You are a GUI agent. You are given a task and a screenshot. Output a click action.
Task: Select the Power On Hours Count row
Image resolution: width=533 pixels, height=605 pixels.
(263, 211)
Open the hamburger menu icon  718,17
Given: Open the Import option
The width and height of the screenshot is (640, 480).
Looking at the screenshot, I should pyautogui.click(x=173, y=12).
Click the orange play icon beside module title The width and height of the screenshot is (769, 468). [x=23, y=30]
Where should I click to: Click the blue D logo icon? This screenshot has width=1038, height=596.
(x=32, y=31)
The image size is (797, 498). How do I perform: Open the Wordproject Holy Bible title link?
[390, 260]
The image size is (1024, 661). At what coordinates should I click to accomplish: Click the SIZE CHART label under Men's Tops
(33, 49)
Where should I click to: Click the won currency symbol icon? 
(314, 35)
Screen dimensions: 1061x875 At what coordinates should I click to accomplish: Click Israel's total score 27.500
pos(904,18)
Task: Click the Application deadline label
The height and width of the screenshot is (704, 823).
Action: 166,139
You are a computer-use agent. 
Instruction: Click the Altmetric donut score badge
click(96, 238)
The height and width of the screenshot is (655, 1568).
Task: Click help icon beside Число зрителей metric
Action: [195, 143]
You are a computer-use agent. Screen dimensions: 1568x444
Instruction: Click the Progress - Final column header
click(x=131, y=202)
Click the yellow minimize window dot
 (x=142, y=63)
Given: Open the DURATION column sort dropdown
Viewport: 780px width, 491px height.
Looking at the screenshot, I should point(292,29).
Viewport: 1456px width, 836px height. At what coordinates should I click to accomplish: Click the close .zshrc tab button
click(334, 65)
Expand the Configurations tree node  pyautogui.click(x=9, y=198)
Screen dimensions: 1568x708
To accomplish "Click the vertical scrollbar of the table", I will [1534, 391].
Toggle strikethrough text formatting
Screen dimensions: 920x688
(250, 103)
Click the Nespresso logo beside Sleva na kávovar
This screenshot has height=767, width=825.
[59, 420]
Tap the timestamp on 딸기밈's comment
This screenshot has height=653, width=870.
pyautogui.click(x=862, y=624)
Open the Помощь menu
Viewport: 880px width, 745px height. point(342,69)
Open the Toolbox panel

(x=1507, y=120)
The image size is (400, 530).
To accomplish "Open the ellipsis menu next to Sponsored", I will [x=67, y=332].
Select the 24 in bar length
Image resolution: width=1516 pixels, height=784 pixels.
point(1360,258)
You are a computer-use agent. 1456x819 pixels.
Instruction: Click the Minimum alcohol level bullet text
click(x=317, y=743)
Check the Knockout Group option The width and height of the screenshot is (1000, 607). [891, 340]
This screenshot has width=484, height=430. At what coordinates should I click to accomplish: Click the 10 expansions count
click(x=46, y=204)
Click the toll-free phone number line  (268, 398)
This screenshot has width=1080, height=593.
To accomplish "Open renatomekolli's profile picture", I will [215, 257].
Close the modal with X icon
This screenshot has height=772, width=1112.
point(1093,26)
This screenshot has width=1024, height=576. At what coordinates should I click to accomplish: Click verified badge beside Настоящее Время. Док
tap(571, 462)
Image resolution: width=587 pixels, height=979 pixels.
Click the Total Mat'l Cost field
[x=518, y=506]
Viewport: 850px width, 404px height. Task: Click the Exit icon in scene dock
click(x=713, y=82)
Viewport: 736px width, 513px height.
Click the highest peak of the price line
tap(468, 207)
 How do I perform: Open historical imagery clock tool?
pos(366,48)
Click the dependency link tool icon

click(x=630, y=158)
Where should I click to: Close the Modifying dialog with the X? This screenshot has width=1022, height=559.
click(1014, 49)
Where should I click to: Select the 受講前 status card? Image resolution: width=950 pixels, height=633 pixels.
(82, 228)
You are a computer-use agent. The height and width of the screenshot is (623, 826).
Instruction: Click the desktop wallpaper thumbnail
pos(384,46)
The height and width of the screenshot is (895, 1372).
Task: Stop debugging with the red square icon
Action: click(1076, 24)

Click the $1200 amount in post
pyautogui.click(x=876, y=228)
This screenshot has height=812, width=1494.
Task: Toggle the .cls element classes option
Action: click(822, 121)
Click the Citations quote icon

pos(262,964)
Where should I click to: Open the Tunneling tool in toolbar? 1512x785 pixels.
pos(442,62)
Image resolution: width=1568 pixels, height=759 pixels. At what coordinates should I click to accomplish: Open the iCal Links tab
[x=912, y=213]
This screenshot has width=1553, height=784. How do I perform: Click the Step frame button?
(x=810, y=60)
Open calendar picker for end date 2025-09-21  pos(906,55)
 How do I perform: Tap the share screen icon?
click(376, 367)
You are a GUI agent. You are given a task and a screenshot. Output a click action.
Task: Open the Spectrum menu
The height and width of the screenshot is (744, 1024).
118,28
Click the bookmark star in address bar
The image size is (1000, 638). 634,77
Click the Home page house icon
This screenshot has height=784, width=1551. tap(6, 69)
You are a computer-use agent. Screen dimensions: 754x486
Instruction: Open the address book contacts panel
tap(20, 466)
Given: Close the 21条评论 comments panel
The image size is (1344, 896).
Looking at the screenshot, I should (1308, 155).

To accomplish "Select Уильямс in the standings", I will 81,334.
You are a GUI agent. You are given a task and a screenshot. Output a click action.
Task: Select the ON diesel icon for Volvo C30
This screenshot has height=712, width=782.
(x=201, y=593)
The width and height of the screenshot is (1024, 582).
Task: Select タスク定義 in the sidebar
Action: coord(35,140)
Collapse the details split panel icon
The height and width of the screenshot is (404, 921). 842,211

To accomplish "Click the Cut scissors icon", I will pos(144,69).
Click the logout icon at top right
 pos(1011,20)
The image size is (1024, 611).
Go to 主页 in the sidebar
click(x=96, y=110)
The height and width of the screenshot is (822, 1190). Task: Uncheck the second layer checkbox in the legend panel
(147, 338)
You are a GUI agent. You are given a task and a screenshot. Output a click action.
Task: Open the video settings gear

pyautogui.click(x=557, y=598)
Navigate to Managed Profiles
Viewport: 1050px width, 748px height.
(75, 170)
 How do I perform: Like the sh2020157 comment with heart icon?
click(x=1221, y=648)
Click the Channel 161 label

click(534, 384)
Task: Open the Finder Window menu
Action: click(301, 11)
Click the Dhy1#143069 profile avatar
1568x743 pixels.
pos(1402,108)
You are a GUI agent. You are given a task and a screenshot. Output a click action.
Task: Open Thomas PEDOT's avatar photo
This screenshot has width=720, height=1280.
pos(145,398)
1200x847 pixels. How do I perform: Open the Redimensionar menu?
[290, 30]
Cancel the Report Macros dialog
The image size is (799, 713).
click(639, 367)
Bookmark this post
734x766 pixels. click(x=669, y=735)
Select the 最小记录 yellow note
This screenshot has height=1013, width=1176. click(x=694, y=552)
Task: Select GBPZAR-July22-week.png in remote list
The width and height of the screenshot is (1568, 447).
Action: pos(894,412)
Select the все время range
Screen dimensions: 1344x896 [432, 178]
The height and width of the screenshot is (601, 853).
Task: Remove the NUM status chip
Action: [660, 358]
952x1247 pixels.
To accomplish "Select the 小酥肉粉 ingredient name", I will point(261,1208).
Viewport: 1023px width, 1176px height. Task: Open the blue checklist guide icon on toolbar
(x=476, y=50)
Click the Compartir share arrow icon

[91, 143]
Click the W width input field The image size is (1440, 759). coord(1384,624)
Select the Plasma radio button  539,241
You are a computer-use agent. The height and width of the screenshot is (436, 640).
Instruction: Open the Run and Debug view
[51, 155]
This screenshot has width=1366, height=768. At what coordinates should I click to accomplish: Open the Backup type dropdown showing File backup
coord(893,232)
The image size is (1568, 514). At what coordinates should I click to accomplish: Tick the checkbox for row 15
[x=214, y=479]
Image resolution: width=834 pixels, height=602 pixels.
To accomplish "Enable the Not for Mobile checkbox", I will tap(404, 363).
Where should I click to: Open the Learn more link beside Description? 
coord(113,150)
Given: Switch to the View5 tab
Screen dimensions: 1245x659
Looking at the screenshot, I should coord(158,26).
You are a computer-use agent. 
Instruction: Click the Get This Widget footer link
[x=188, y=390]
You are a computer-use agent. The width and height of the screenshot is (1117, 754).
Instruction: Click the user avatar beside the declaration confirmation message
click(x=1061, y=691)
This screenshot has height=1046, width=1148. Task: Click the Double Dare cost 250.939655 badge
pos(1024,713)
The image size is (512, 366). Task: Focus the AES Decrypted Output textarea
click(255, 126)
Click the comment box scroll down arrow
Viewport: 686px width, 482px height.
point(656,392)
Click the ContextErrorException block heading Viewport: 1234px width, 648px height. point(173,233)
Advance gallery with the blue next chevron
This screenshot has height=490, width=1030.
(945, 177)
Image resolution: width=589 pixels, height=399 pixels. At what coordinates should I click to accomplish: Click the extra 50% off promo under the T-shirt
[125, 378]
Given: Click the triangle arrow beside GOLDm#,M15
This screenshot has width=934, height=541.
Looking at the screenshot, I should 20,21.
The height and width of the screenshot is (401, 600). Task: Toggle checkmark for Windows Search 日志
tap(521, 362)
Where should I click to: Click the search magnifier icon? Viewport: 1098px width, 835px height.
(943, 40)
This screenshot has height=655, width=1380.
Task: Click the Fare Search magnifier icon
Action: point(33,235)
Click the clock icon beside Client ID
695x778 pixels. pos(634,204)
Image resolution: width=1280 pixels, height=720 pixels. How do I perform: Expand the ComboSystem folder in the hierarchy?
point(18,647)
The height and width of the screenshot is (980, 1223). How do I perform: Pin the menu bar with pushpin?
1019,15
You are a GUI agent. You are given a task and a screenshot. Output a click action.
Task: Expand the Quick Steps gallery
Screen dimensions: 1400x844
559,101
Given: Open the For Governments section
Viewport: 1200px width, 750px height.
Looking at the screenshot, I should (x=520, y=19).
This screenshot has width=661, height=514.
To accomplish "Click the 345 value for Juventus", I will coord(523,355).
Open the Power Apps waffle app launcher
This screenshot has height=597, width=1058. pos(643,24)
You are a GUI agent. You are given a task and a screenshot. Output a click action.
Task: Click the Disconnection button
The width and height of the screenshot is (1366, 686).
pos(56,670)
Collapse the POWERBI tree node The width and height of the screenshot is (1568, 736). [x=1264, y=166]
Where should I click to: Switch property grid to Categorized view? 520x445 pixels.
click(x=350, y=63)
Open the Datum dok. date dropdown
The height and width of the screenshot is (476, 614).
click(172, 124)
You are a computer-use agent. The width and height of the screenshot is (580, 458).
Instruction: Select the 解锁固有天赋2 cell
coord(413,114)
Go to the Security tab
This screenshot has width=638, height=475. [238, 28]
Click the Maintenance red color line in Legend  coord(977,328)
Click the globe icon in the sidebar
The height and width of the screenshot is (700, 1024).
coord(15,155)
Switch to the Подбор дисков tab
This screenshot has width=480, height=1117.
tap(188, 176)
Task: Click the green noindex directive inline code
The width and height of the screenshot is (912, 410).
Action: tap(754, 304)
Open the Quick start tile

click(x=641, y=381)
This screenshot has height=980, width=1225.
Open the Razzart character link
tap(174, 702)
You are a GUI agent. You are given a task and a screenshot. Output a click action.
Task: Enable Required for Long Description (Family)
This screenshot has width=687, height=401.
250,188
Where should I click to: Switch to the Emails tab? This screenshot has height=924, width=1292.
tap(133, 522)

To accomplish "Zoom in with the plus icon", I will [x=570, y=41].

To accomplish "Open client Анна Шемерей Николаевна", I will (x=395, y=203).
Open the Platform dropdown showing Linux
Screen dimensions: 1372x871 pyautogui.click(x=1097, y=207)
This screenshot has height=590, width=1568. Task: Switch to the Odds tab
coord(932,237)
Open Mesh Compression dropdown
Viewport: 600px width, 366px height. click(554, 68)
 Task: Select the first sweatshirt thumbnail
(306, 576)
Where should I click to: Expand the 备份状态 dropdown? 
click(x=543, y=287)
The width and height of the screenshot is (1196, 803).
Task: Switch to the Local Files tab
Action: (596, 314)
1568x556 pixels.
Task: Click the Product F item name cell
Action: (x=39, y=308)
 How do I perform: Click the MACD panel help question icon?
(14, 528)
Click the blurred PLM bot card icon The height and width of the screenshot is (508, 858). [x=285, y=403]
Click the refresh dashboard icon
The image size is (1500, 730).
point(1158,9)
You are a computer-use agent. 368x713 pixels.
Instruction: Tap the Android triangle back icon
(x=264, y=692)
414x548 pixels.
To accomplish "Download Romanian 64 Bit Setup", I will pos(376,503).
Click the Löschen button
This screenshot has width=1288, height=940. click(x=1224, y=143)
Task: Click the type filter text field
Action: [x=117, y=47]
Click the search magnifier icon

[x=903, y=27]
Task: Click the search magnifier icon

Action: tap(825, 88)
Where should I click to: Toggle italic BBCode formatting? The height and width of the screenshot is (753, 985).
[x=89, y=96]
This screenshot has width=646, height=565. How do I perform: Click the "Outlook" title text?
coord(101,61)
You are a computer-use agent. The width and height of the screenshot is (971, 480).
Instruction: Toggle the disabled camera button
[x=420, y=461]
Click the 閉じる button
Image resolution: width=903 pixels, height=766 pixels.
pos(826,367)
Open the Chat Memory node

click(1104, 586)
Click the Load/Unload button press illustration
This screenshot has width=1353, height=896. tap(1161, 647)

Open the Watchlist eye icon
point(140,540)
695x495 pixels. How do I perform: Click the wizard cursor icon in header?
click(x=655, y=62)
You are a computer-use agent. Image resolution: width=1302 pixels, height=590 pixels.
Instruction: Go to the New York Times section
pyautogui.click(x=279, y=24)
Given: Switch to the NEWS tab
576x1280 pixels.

——————————

Look through the material for "tree". Copy each line that has it.

Expand the Configurations tree node  pyautogui.click(x=9, y=198)
Collapse the POWERBI tree node The width and height of the screenshot is (1568, 736). [x=1264, y=166]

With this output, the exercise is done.